Elaine Whitford Give_Receive_Care

Caregiving involves many challenges, some of these require learning new skills. Being flexible and trying new things can help. Caregivers may need to develop new ways to relate to a family member if his or her ability to communicate or remember things is impaired by an illness such as dementia or Alzheimer’s.

During a recent Caregiver Academy retreat, Lou Paules, Caregiver Consultant, shared dementia communication tips. Watch this video to see some of the tips below this video put into action.

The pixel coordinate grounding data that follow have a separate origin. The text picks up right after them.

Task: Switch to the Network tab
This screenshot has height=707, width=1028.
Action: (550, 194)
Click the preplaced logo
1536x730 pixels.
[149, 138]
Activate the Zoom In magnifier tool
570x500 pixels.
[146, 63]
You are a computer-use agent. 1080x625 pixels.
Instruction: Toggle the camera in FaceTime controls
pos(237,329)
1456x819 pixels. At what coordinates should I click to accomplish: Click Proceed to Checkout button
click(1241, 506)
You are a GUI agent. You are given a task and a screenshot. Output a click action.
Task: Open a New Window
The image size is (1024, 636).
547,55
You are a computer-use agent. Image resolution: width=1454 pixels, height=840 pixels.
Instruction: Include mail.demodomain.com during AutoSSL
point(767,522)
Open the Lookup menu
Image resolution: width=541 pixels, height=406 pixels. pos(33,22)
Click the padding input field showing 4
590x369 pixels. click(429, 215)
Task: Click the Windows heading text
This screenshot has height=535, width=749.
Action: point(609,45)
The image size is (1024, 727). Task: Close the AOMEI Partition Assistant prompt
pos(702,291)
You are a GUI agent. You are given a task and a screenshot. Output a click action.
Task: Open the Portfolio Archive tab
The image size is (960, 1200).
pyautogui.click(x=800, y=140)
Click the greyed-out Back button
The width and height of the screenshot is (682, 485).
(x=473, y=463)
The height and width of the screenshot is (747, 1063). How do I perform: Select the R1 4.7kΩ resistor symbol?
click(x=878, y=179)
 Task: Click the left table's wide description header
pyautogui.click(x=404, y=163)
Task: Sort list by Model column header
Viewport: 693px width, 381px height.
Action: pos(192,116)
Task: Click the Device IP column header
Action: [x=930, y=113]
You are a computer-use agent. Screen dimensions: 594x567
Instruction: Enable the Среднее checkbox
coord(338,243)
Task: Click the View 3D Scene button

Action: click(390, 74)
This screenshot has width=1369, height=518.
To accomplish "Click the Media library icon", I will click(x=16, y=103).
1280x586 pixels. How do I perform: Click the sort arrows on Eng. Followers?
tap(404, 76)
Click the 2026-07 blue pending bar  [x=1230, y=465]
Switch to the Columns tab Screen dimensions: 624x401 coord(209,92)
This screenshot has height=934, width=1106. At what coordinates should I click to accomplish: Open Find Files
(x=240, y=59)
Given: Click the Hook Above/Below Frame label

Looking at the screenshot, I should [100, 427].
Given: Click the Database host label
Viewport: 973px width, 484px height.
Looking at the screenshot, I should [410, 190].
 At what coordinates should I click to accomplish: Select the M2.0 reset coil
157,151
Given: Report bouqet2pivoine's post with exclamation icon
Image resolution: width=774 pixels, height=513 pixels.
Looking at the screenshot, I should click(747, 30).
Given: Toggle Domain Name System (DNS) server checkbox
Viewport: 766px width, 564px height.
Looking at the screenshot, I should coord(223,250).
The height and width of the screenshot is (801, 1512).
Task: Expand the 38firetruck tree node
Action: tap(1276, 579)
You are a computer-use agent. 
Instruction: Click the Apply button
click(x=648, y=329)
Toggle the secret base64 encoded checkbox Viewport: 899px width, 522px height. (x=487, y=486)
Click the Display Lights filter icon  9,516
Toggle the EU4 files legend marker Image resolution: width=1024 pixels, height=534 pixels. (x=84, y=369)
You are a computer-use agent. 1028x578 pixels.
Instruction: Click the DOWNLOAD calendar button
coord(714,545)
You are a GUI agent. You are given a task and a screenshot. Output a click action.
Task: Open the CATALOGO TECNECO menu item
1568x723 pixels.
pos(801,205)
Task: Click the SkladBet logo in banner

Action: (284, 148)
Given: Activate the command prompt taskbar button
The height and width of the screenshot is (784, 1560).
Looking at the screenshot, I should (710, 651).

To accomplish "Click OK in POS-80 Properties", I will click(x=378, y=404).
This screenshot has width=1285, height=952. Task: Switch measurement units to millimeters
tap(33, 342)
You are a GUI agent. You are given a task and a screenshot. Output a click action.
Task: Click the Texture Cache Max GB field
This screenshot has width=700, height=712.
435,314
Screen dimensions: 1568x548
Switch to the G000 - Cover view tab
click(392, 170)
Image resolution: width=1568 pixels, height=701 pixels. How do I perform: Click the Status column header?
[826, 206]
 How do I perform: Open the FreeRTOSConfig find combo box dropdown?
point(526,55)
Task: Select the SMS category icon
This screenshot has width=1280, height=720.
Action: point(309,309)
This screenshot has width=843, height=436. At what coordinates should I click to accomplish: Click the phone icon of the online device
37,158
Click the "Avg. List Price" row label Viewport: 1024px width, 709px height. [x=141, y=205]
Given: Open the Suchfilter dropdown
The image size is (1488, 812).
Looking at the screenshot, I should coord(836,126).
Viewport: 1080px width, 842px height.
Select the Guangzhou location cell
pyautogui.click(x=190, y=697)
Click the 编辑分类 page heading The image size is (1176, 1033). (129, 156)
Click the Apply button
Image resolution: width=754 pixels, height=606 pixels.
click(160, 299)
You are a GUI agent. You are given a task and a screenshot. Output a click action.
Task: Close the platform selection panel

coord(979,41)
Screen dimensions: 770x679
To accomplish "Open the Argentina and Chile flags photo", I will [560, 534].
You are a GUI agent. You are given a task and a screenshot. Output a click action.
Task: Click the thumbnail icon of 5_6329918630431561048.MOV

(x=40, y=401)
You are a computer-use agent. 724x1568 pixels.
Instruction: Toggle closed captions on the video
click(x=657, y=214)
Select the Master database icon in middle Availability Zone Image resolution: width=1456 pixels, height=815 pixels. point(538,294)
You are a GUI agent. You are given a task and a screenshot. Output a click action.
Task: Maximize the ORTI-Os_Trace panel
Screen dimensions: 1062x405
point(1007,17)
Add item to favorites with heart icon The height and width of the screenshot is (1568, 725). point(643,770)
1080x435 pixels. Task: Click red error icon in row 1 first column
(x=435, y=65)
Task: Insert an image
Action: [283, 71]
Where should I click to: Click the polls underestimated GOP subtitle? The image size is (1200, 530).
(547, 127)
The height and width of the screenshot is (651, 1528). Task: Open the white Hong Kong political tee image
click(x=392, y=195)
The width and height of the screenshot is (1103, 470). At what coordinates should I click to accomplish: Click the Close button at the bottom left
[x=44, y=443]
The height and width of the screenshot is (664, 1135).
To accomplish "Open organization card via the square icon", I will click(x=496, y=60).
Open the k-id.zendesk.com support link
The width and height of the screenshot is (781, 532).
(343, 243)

Communication Tips for Caregivers
Be upbeat. People respond to our body posture, facial expression, and tone of voice more than our actual words. Your upbeat mood can help keep the person you are dealing with remain calmer.
Pay attention to the non-verbal clues. Understanding feelings may be more important than the content of the conversation. Acknowledge feelings whenever possible.
Keep communication simple. Give one command at a time. Make eye contact before beginning to speak. Keep distractions to a minimum, for example turn off the TV or radio and stop background conversations, when you are interacting with someone with dementia.
Make decision-making easy. Do not ask “What do you want for dinner?” but rather “Would you like spaghetti or hamburger for dinner?” Giving them a choice between two options can make meal planning easier for you and less frustrating for them.
Give short explanations. Long explanations of why someone should do something are lost on a person with dementia. Their ability to follow your argument or to follow through on agreements is limited.
Don’t argue. Arguing will increase agitation. Walk away and calm down, if possible, before continuing an interaction that leads to anger for you or your loved one.
Give positive feedback. This gives encouragement, especially for approximations of the desired behavior.
Share memories and reminisce. These are a way to maintain interaction with someone with memory loss.
Use distractions when someone is repeating a question over and over or retelling the same story.
Model for the person what you want them to do. Use this technique if verbal cues aren’t working. For example, to start someone eating, pick up your fork, put another fork in the person’s hand, and start the eating process for yourself, encouraging him/her to do what you are doing.
• Early in the illness, people often lose nouns, the names of objects. You can try and guess what they are saying or substitute the right word if you know it. Have the person point to or show you what he/she is talking about.
Call the person by name and identify yourself: “Hi Mom, it’s me, Mary.”